In the data below, take the part that opens with the line containing "Choose the TOTAL IMPORT amount 229,14 €" and closes with the line containing "The image size is (434, 367). (239, 296)", swap "Tap" for "Press", and write out only those lines, with nothing else changed.
[Start of EXCERPTED DATA]
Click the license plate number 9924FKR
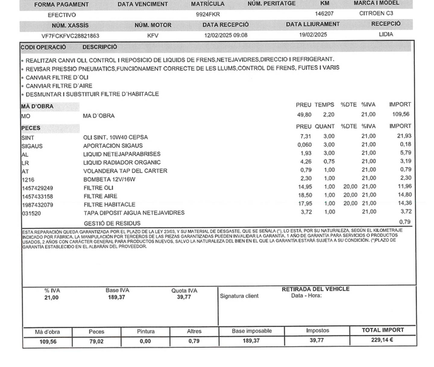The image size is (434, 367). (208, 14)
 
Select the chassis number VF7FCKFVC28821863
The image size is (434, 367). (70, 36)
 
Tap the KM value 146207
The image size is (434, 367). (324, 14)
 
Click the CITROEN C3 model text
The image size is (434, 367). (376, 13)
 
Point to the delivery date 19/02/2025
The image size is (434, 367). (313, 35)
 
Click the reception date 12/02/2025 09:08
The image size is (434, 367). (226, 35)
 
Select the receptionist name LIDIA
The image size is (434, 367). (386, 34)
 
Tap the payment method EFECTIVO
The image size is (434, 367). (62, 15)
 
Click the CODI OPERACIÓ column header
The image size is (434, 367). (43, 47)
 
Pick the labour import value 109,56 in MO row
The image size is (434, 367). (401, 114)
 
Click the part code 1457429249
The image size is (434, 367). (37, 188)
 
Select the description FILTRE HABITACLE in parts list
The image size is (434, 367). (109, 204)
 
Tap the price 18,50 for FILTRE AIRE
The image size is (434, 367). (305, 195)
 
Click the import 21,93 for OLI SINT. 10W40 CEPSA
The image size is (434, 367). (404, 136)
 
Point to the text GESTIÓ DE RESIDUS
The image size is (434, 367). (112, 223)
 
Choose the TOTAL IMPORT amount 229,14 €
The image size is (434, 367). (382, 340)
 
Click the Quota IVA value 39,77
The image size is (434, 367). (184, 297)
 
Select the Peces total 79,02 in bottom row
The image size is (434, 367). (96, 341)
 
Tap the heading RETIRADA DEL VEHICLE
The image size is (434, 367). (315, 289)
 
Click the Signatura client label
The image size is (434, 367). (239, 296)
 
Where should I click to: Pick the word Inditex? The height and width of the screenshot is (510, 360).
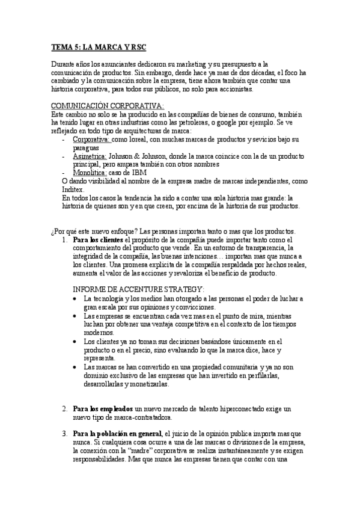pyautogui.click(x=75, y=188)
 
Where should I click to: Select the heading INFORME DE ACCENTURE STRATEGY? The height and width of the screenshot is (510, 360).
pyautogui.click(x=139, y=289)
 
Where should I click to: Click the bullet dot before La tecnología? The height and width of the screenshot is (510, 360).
[End of EXCERPTED DATA]
[Start of EXCERPTED DATA]
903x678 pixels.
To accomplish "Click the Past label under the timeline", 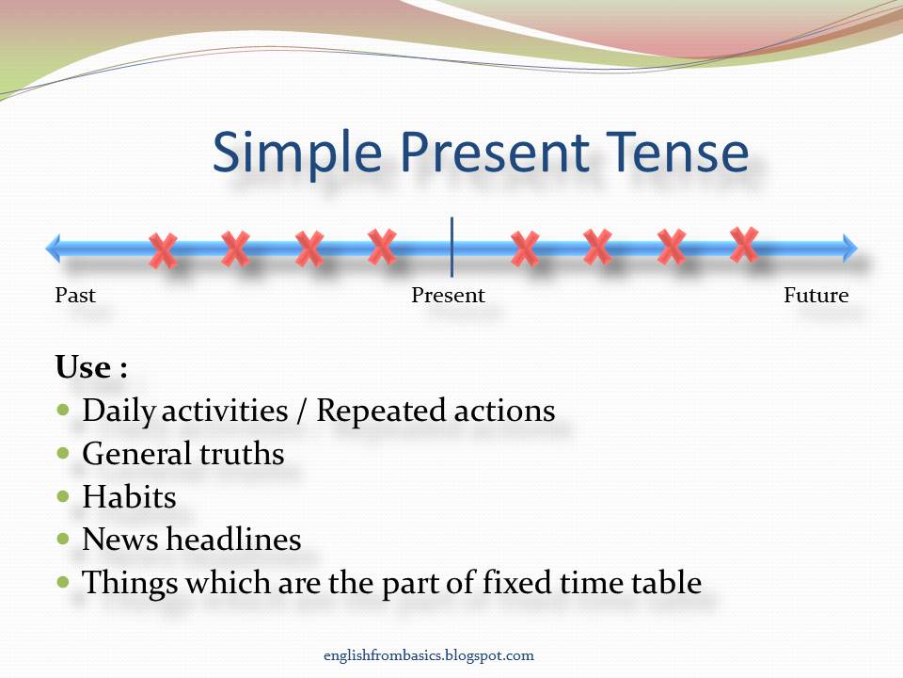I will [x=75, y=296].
[End of EXCERPTED DATA]
(SOLUTION TO THIS EXERCISE)
Choose the TOTAL IMPORT amount 229,14 €
The image size is (434, 367). (382, 340)
 
Click the Quota IVA value 39,77
The image size is (434, 367). (184, 297)
 
Select the Peces total 79,02 in bottom row
The image size is (434, 367). (96, 341)
 
Press the heading RETIRADA DEL VEHICLE
The image size is (434, 367). (315, 289)
 
Click the Signatura client label
The image size is (434, 367). (239, 296)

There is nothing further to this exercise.